Each nonprofit will then take part in a custom board retreat focusing on whatever issues are most pressing for the organization. Next, they'll be linked to one or two new board members from a pool of executives chosen by Boardswork! among more than 150 executives from such businesses such as Alcoa, American Eagle Outfitters, Bayer, Huntington Bank and PNC. They all received special Boardswork! training on financial oversight, fundraising and nonprofit planning.
 
"There's great interest in serving on boards," notes Orr. "But a lot of people don't know how to go about it.

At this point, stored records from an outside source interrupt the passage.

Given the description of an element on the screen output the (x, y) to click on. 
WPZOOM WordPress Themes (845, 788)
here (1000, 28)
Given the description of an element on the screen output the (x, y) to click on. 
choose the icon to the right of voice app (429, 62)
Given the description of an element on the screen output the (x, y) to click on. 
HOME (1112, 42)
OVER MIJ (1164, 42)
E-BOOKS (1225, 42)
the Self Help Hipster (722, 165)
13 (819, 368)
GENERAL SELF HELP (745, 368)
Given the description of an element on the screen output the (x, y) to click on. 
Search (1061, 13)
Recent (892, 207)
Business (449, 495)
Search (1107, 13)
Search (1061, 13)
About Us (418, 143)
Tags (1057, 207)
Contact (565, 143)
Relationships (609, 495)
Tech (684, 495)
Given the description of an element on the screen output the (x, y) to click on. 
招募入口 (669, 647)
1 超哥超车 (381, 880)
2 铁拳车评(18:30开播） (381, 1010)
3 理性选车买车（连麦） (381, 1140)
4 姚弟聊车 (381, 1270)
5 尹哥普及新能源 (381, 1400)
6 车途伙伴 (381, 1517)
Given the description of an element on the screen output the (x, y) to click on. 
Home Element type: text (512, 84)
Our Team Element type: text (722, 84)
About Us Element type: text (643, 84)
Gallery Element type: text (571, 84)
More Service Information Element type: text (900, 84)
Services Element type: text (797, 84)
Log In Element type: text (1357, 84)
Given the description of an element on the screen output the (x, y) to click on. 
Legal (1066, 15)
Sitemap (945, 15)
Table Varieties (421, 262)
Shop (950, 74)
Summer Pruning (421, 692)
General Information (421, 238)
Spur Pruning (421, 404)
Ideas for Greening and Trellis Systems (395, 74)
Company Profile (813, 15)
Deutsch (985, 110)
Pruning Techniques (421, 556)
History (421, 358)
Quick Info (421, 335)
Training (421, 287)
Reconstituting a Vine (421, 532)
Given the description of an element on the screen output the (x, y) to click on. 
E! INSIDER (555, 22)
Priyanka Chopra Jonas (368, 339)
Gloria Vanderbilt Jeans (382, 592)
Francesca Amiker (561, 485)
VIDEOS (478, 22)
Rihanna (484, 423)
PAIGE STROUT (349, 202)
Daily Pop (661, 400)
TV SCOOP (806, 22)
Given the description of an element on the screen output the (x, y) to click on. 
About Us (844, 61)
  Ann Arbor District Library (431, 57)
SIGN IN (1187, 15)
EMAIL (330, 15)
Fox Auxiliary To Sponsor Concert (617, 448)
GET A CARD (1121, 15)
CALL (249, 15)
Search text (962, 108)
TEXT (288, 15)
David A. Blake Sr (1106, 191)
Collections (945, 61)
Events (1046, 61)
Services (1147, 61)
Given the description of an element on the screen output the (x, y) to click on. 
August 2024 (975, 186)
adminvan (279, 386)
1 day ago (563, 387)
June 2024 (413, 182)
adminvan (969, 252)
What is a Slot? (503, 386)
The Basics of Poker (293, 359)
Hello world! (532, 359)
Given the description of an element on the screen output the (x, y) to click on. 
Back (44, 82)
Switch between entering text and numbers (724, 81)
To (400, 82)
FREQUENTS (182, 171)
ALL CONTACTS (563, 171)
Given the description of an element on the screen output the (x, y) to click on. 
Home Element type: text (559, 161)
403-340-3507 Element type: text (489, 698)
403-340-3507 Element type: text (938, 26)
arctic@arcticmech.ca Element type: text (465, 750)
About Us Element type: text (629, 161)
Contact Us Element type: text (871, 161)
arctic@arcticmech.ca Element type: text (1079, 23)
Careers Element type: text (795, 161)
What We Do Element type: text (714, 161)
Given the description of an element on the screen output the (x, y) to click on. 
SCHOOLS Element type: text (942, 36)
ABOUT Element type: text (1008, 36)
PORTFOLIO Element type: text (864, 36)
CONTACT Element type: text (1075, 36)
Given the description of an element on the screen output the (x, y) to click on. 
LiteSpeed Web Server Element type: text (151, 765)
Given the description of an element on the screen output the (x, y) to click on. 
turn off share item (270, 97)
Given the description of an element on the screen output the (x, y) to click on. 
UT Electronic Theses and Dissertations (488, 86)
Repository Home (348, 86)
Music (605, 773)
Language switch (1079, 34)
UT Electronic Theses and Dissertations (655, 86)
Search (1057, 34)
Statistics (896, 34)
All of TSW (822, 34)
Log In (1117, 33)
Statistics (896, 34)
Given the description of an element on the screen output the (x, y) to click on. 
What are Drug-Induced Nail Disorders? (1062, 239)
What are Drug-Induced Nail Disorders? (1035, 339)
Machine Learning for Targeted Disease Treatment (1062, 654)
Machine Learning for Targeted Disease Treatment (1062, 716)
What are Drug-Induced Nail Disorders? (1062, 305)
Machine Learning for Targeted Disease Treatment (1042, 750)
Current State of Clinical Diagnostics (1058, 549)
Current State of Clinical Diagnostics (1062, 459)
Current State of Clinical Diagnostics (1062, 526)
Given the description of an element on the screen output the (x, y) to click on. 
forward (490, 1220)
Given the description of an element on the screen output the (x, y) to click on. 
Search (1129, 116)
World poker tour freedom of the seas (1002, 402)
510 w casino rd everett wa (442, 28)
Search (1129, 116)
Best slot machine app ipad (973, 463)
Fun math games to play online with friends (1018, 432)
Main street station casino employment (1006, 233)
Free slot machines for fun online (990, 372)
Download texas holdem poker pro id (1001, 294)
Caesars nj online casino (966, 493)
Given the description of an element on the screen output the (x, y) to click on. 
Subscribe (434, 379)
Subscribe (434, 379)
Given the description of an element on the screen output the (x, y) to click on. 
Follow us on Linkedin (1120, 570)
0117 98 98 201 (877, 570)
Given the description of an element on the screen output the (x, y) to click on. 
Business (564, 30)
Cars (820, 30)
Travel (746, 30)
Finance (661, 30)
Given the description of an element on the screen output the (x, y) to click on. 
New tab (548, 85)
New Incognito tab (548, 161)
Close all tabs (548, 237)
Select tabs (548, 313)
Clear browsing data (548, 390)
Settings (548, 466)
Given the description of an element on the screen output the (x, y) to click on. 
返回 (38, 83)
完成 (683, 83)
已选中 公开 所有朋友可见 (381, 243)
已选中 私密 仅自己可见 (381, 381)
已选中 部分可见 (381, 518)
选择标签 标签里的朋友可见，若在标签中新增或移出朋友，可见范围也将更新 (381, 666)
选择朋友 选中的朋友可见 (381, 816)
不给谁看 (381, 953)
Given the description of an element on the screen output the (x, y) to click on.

What's been wonderful to see is how many of these business people want to serve on a board but had no idea how to do it."
 
The chosen nonprofits are Allegheny Family Network, Blind and Vision Rehabilitation Services of Pittsburgh, Mainstay Life Service, New Hazlett Center for the Performing Arts, Pulse, South Hills Interfaith Ministries, Northside Christian Health Center, Shady Lane School, Spina Bifida Association and Just Harvest Education Fund.
 
"We were looking for organizations who demonstrated that they really need more direction and more time to be spent with their boards," says Orr. "It's not that these organizations aren't functioning well … but we looked for, where are their holes? Where can they benefit from Boardswork!'s training, and who can benefit from coming together with the other nonprofits?"